It's a bit worse than just having no experience teaching algebra, I didn't have the same experience as most kids trying to learn it. I was kind of a freak. I was the weird quiet kid in the back of the class who always knew the answer to every question. (Other kids tended to not like that, but I'm also very disarming (in person) and so I did alright.) One year, I was misplaced into a basic geometry class, and the teacher very kindly let me pick out some calculus textbooks and sit in the back of the class teaching myself calculus. (Some bureaucratic reason for why I couldn't transfer, or the calc classes were full, or we didn't have any, or something, I forget.) Learning math for me feels like remembering things I always knew.

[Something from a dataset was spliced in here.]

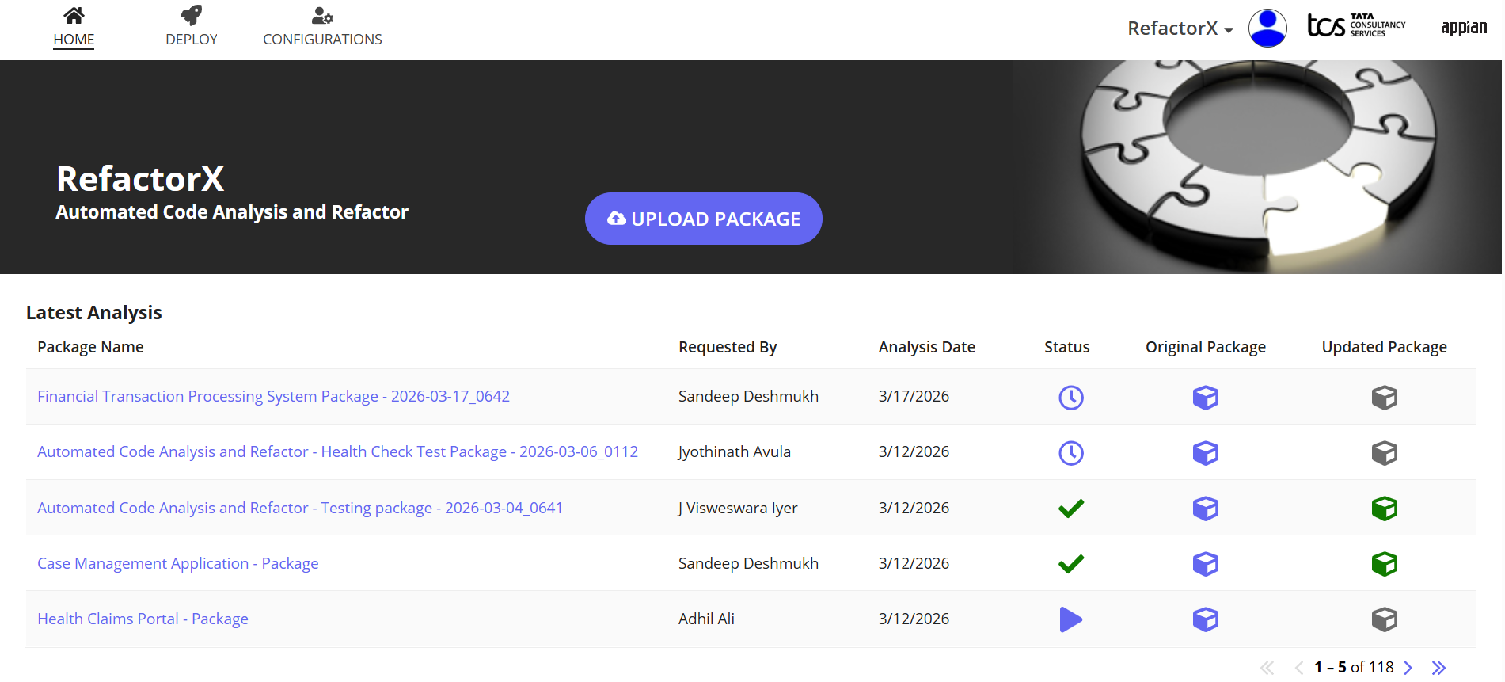
Task: Open Financial Transaction Processing System Package link
Action: click(x=273, y=396)
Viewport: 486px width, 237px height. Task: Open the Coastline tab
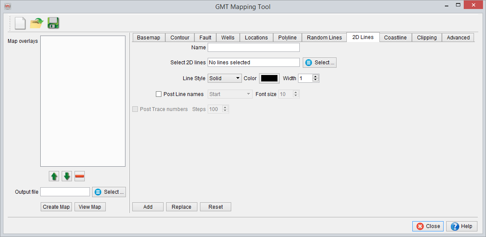(x=395, y=38)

So, yeah, maybe I should keep my mouth shut when it comes to teaching normal people how to do math.
Or maybe we should try to figure out what my brain is doing and how to teach people to do that too?
Maybe I have a normal brain and I'm just using it differently than most people?
I like that idea better, because then, instead of a freak, I'm a front-runner. And, in addition, there's hope for a great improvement in didactic technique and humanity's general "numeracy" level, eh? If we could teach people to math like i do we could compress basic math education (up to calculus) into just a year or so.
"Something self-referential and hopefully unsnarky about how this is a thread on a how-to-math-better article." ~me, failing at rhetoric.